Saved data entries:
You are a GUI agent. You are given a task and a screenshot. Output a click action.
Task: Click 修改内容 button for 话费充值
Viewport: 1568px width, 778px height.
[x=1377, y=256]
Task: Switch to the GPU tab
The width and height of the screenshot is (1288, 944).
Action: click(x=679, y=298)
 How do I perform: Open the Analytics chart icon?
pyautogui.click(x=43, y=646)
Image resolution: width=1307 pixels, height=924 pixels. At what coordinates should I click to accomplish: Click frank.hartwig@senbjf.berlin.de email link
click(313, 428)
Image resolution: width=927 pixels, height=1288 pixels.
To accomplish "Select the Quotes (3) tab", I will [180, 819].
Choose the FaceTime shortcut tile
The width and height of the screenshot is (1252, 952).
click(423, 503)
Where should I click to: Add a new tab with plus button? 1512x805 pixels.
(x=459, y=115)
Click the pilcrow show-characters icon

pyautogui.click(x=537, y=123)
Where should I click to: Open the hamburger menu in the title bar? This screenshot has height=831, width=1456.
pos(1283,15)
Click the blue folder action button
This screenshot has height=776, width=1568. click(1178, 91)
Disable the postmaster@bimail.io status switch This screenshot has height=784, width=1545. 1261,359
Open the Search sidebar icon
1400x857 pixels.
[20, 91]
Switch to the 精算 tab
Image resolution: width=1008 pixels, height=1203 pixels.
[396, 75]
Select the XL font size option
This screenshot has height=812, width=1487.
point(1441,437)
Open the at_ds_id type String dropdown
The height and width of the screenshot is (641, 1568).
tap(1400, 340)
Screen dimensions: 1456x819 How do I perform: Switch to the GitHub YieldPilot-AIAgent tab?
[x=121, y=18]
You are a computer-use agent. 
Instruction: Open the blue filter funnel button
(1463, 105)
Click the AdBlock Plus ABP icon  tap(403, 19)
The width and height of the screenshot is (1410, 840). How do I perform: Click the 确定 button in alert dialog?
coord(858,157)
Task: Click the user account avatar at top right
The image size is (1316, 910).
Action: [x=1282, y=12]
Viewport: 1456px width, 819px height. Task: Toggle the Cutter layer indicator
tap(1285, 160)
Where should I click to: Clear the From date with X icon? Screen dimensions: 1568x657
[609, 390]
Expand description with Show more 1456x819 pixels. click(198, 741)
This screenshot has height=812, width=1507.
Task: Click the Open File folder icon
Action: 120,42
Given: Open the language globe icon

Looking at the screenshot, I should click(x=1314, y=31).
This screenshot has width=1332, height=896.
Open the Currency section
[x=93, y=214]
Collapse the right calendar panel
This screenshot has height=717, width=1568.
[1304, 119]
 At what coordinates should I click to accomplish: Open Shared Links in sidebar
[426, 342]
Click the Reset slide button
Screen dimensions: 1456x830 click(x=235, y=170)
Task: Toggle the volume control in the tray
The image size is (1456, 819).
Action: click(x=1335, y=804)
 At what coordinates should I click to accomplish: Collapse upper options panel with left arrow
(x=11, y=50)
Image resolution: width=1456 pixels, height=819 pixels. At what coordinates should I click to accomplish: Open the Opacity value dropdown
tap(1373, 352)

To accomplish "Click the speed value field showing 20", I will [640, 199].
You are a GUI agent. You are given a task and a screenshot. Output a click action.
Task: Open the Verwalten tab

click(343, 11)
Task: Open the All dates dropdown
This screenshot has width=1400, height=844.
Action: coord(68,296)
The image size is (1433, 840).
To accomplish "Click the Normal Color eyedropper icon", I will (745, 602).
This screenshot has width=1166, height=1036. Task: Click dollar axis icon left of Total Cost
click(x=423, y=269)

= What the task requires =
Copy out each record word for word.

= Task answer =
You are a GUI agent. You are given a task and a screenshot. Output a click action.
Task: Click 修改内容 button for 话费充值
Viewport: 1568px width, 778px height.
[x=1377, y=256]
Task: Switch to the GPU tab
The width and height of the screenshot is (1288, 944).
Action: click(x=679, y=298)
 How do I perform: Open the Analytics chart icon?
pyautogui.click(x=43, y=646)
Image resolution: width=1307 pixels, height=924 pixels. At what coordinates should I click to accomplish: Click frank.hartwig@senbjf.berlin.de email link
click(313, 428)
Image resolution: width=927 pixels, height=1288 pixels.
To accomplish "Select the Quotes (3) tab", I will [180, 819].
Choose the FaceTime shortcut tile
The width and height of the screenshot is (1252, 952).
click(423, 503)
Where should I click to: Add a new tab with plus button? 1512x805 pixels.
(x=459, y=115)
Click the pilcrow show-characters icon

pyautogui.click(x=537, y=123)
Where should I click to: Open the hamburger menu in the title bar? This screenshot has height=831, width=1456.
pos(1283,15)
Click the blue folder action button
This screenshot has height=776, width=1568. click(1178, 91)
Disable the postmaster@bimail.io status switch This screenshot has height=784, width=1545. 1261,359
Open the Search sidebar icon
1400x857 pixels.
[20, 91]
Switch to the 精算 tab
Image resolution: width=1008 pixels, height=1203 pixels.
[396, 75]
Select the XL font size option
This screenshot has height=812, width=1487.
point(1441,437)
Open the at_ds_id type String dropdown
The height and width of the screenshot is (641, 1568).
tap(1400, 340)
Screen dimensions: 1456x819 How do I perform: Switch to the GitHub YieldPilot-AIAgent tab?
[x=121, y=18]
You are a computer-use agent. 
Instruction: Open the blue filter funnel button
(1463, 105)
Click the AdBlock Plus ABP icon  tap(403, 19)
The width and height of the screenshot is (1410, 840). How do I perform: Click the 确定 button in alert dialog?
coord(858,157)
Task: Click the user account avatar at top right
The image size is (1316, 910).
Action: [x=1282, y=12]
Viewport: 1456px width, 819px height. Task: Toggle the Cutter layer indicator
tap(1285, 160)
Where should I click to: Clear the From date with X icon? Screen dimensions: 1568x657
[609, 390]
Expand description with Show more 1456x819 pixels. click(198, 741)
This screenshot has height=812, width=1507.
Task: Click the Open File folder icon
Action: 120,42
Given: Open the language globe icon

Looking at the screenshot, I should click(x=1314, y=31).
This screenshot has width=1332, height=896.
Open the Currency section
[x=93, y=214]
Collapse the right calendar panel
This screenshot has height=717, width=1568.
[1304, 119]
 At what coordinates should I click to accomplish: Open Shared Links in sidebar
[426, 342]
Click the Reset slide button
Screen dimensions: 1456x830 click(x=235, y=170)
Task: Toggle the volume control in the tray
The image size is (1456, 819).
Action: click(x=1335, y=804)
 At what coordinates should I click to accomplish: Collapse upper options panel with left arrow
(x=11, y=50)
Image resolution: width=1456 pixels, height=819 pixels. At what coordinates should I click to accomplish: Open the Opacity value dropdown
tap(1373, 352)

To accomplish "Click the speed value field showing 20", I will [640, 199].
You are a GUI agent. You are given a task and a screenshot. Output a click action.
Task: Open the Verwalten tab

click(343, 11)
Task: Open the All dates dropdown
This screenshot has width=1400, height=844.
Action: coord(68,296)
The image size is (1433, 840).
To accomplish "Click the Normal Color eyedropper icon", I will (745, 602).
This screenshot has width=1166, height=1036. Task: Click dollar axis icon left of Total Cost
click(x=423, y=269)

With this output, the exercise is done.